▶ [YOUR GOAL] Transcribe the data exactly, stopping after the "313x176 pixels." line.

● ● ● ● ● ● ●

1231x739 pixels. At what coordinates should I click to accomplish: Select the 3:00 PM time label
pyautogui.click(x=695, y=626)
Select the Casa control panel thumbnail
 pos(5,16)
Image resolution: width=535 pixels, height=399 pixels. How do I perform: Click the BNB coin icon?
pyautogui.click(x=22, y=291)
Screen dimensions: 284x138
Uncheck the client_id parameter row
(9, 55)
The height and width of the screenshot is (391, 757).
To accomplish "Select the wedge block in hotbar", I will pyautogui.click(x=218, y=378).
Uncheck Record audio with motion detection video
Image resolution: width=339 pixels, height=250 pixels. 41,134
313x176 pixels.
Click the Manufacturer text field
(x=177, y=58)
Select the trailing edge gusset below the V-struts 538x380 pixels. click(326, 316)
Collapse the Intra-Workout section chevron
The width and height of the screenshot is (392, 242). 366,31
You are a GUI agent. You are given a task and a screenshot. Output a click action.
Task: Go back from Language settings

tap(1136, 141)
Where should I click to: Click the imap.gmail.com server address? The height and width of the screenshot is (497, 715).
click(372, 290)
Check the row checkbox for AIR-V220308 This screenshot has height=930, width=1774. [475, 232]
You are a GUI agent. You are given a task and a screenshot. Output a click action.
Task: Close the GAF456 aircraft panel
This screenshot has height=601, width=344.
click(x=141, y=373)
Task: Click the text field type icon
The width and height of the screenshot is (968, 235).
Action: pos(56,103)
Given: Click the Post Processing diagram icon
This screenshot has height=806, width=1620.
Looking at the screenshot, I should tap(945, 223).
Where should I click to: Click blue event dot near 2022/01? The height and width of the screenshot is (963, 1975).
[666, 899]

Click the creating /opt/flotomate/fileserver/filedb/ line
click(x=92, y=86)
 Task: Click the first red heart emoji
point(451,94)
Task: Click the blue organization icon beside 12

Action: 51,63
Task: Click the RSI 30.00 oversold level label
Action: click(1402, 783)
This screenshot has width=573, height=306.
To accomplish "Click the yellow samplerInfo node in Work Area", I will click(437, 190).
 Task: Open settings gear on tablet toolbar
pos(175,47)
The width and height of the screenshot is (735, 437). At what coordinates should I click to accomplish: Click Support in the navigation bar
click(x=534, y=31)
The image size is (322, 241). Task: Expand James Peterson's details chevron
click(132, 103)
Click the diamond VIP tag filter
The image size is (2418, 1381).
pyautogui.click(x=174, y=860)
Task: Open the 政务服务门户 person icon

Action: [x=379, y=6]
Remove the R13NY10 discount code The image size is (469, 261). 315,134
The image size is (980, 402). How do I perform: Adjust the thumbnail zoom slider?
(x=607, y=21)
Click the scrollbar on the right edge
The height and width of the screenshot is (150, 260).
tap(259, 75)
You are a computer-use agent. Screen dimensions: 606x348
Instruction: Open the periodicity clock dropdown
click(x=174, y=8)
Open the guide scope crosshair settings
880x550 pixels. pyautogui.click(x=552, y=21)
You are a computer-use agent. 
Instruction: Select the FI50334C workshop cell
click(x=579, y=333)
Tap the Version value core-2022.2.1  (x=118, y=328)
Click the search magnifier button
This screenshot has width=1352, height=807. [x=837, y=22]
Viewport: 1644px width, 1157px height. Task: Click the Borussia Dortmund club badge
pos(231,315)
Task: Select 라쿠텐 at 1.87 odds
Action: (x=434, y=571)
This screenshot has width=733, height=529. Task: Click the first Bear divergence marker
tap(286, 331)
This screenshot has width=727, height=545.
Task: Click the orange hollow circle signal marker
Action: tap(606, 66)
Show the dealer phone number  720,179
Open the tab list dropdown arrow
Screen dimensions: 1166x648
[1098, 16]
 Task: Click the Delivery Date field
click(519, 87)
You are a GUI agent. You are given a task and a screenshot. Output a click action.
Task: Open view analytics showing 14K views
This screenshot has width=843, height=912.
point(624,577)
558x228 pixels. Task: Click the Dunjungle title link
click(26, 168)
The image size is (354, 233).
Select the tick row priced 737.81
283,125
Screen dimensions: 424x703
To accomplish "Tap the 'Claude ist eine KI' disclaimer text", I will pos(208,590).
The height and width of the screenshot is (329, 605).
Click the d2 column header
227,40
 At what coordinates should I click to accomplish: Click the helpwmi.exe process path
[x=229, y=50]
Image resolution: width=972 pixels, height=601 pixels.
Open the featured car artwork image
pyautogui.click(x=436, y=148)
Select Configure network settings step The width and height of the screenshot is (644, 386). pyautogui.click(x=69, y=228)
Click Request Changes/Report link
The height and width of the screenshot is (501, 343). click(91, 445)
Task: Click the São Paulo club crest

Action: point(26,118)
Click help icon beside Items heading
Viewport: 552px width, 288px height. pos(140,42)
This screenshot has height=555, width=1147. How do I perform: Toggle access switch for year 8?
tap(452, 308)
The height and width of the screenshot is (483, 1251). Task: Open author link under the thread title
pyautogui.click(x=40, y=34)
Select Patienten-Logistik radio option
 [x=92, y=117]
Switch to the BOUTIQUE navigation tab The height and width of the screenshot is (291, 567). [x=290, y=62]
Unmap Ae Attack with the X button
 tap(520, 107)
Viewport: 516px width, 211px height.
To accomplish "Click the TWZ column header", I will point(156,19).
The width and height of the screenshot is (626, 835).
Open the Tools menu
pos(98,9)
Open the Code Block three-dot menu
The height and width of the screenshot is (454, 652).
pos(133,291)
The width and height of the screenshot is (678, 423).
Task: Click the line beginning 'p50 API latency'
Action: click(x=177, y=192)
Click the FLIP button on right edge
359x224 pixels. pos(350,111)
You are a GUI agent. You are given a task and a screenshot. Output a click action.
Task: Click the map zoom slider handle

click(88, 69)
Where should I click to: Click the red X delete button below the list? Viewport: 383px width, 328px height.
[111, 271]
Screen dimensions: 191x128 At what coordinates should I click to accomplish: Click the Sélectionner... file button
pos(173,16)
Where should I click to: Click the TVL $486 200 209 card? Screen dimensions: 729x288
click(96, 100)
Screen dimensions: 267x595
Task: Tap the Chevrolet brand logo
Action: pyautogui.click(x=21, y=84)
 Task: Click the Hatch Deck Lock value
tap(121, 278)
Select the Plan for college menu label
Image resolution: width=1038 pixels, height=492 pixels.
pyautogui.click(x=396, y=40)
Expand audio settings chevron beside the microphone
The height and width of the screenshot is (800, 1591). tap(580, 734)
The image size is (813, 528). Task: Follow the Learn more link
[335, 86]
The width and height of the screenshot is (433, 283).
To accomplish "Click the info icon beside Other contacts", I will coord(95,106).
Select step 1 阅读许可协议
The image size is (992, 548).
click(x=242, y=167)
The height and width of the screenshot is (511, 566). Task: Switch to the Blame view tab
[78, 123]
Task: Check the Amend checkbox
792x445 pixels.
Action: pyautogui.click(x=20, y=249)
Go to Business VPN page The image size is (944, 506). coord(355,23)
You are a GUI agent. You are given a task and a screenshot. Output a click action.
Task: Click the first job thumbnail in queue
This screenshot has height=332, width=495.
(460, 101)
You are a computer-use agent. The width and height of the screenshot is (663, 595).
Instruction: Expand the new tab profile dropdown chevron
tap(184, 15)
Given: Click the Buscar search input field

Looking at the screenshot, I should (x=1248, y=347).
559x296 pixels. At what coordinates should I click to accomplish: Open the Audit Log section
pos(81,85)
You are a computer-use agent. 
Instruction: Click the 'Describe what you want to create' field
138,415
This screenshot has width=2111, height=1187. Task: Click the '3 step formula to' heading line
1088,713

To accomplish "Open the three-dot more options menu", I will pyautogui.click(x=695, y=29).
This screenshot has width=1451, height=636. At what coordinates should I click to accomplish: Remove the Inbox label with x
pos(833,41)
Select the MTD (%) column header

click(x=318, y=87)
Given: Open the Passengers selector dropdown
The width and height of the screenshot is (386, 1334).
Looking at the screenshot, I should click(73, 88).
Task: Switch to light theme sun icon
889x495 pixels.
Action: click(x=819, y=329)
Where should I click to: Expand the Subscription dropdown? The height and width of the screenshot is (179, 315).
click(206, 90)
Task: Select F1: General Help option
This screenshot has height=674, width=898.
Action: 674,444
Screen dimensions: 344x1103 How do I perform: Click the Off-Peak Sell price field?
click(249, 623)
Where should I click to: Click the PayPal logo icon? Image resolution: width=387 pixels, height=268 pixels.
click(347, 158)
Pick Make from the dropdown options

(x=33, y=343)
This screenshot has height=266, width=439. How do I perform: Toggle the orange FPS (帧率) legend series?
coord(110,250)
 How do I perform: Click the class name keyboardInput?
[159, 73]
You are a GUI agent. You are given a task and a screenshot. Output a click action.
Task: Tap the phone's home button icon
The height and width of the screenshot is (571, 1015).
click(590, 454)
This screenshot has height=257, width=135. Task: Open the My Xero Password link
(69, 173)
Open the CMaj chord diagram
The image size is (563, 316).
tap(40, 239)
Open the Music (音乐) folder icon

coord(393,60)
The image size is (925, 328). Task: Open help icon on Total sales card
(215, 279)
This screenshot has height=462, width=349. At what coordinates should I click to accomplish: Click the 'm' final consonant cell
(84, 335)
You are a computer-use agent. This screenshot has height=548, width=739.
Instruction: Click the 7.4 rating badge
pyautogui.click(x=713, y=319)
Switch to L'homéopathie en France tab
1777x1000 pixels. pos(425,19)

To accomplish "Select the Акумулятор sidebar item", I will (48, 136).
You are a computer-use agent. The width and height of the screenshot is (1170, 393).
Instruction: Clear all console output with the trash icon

● ● ● ● ● ● ●

▶ [ANSWER FOR THIS EXERCISE]
1231x739 pixels. At what coordinates should I click to accomplish: Select the 3:00 PM time label
pyautogui.click(x=695, y=626)
Select the Casa control panel thumbnail
 pos(5,16)
Image resolution: width=535 pixels, height=399 pixels. How do I perform: Click the BNB coin icon?
pyautogui.click(x=22, y=291)
Screen dimensions: 284x138
Uncheck the client_id parameter row
(9, 55)
The height and width of the screenshot is (391, 757).
To accomplish "Select the wedge block in hotbar", I will pyautogui.click(x=218, y=378).
Uncheck Record audio with motion detection video
Image resolution: width=339 pixels, height=250 pixels. 41,134
313x176 pixels.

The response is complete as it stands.